Friday, June 06, 2008

APB: Calling All Pregnant Chicks

I have a dream. I dream of crossing the finish line with a 7 month pregnant belly at the Akron Marathon in September. No, I don't plan on running the full marathon or even a half-marathon. My dream is to anchor a relay team of 5 pregnant women.

Unfortunately, I don't know of any local runners who will be pregnant in September. Maybe I can make it an expectant parent relay and at least mrp could run it too. Really, I just think it would be fun as a way to get to know some other pregnant runners as well as to promote running in pregnancy. Anyway, if you know of anyone who might be interested in running a 5k or 10k leg of my relay, let me know!

Wednesday, June 04, 2008

Gravy

Several people have asked me if it's hard for me to be unable to run as fast as I was before. If I would have thought about that before I got pregnant I would have expected a forced slow down to suck. But really, it doesn't at all. In fact, I hardly notice. I am not running workouts or anything and my easy pace is not too far off now that I'm in the swing of pregnancy running. I did run a race, but I never expected to race it. I guess running while pregnant isn't hard. No, it's just different. And mostly in a good way.
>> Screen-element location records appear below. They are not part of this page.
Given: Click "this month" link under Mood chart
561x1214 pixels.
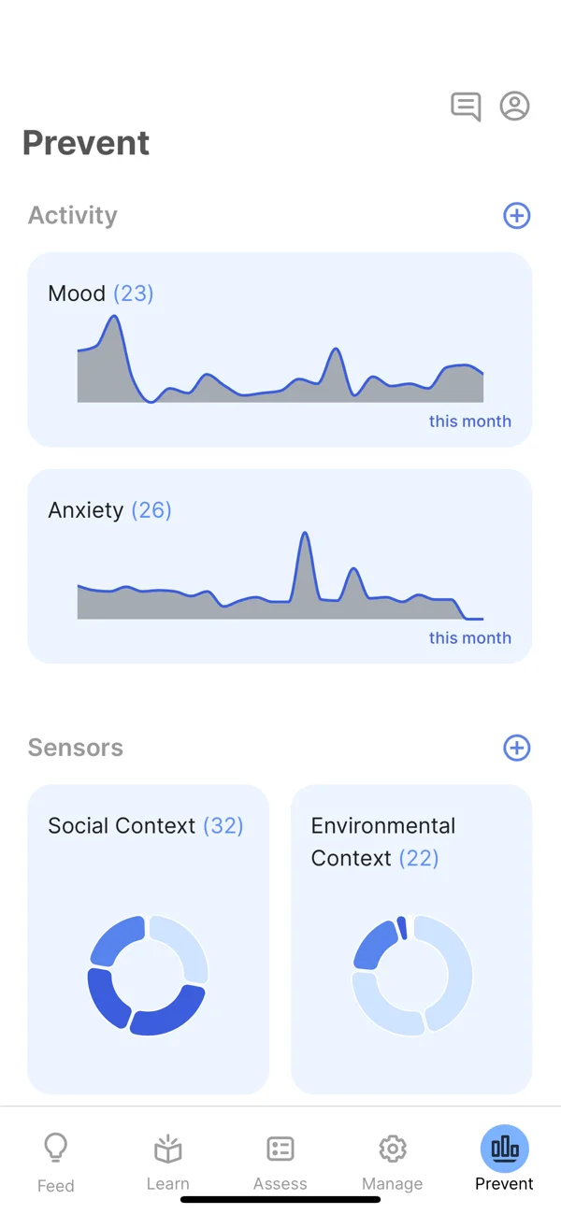Looking at the screenshot, I should point(469,421).
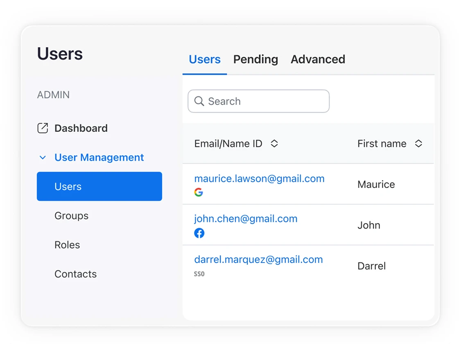This screenshot has width=459, height=344.
Task: Select Users in the sidebar menu
Action: click(x=99, y=186)
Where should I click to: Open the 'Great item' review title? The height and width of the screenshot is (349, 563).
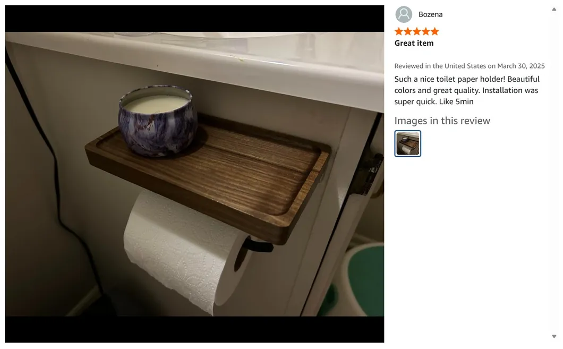[x=414, y=43]
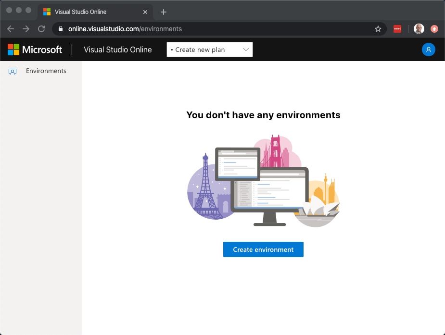Open the user account avatar menu

(428, 50)
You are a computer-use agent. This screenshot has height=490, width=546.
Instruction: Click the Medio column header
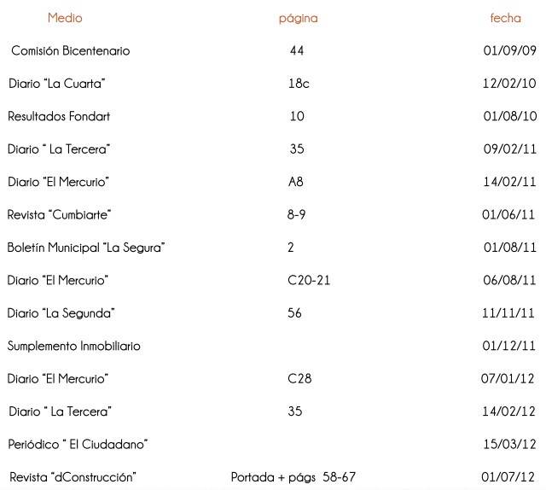[65, 18]
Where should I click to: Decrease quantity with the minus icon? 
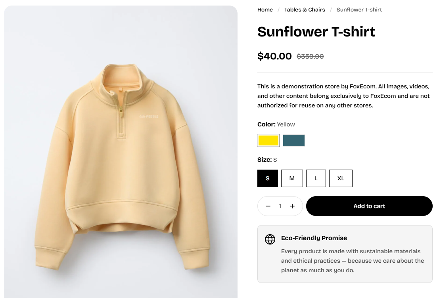coord(268,206)
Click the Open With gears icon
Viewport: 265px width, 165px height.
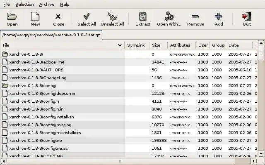(x=169, y=16)
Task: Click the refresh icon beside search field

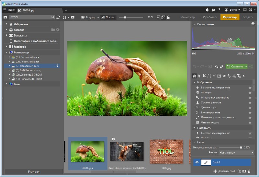Action: pos(58,17)
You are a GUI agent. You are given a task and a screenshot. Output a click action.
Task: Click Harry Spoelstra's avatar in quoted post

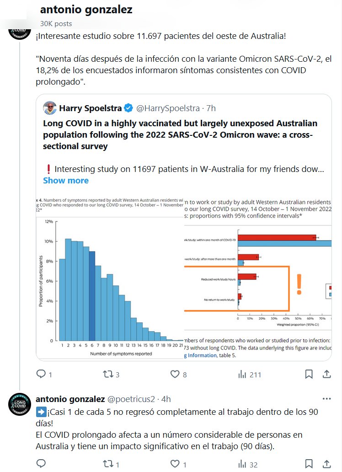tap(50, 108)
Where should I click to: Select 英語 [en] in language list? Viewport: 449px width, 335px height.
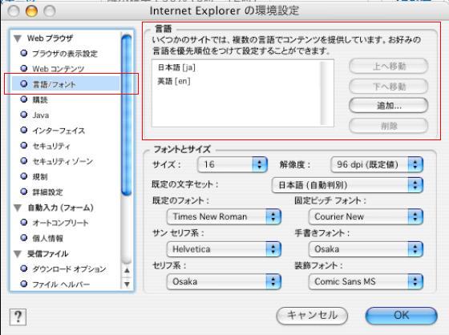click(174, 81)
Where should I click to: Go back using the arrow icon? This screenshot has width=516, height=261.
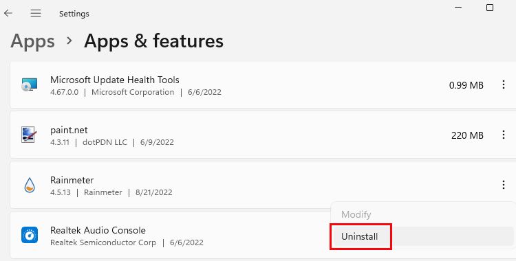click(x=8, y=13)
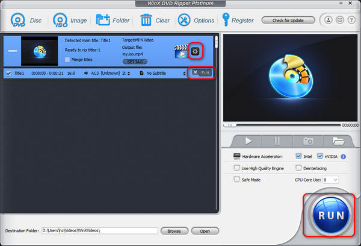
Task: Enable Merge titles checkbox
Action: (x=67, y=60)
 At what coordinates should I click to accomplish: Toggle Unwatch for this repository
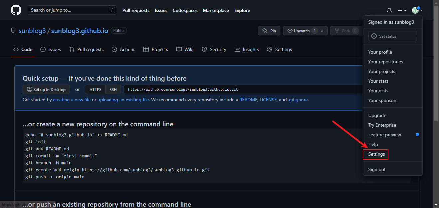point(298,31)
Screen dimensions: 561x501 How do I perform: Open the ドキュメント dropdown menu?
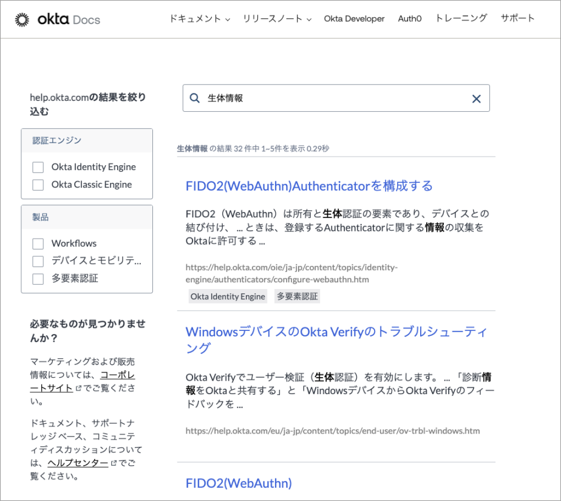pos(194,19)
It's great to not have the pressure to improve. I think for a while there I was improving so much so quickly, that I just began to expect that kind of curve all the time. It was hard to take down time or just run for fun. Now, that's all I do. Every run is fun. I can run with almost any of my friends--some of them I can only tag along for recovery runs, but others are happy to lope along at my 9 minute miles-ish pace any day. I can run with friends on any run. I don't have a rigid training schedule to work around. I can chat and take a break if I need to. It's nice. And I enjoy running in a way I didn't for a while there. I appreciate it so much more and don't take it for granted. Taking my sweet old time and having fun and still coming in 8th in my age group at that huge race really made me realize how lucky I am to be in good shape and to just be able to hit the trails with peanut and feel good doing it (most days). When I started running again back on August 1, 2004 (yes, I remember the exact day!) I would be thrilled to be able to run two miles straight without hurting for a week! So, really this change in circumstance really puts it all in perpective. As much as I love running and do take it seriously, the point is to be happy and healthy and everything beyond that is gravy. Gotta remember not to get greedy with that gravy!*

What isn't so great is that I feel like a heifer. Heh. Sadly, I've gained 15 lbs since I've become pregnant and I had already gained 8 from my last marathon to that point. So, I weigh a whole heck of a lot! It is mostly belly, but I definitely have a layer everywhere that I didn't have before. My arms bug me the most. I used to have great arm definition and now, not so much. *Sigh* I think I might have to be a bit more careful about how much I'm eating. I want to gain enough to be healthy, but just enough. I don't want to have to lose 50+ pounds! At the same time, I am active and I don't eat that bad if you ignore the ice cream habit I've recently acquired. And I'm craving saurkraut and pepper jack cheese and horseradish mustard. Gravy is not on my craving list. Maybe I could afford to be a little more strict with the diet. But, part of me says this is not the time in my life to worry about gaining weight. Maybe I should just let things happen naturally, let my body dictate what I need to do, and I'll be fine?

Anyway, I've been really running up a storm. Today will be my 8th day in a row and all of my runs have been at least 5 miles. I had a midwife appointment today (got to hear that glorious peanut heart beat again--go peanut!) and got the green light to keep on truckin.' So peanut and I will continue to have fun out there while we can!

*Which reminds me of a story my grandpa tells about his navy days. On a dare he drank an entire pitcher of beef gravy in one sitting. Now THAT's a bit greedy with the gravy! Yuck!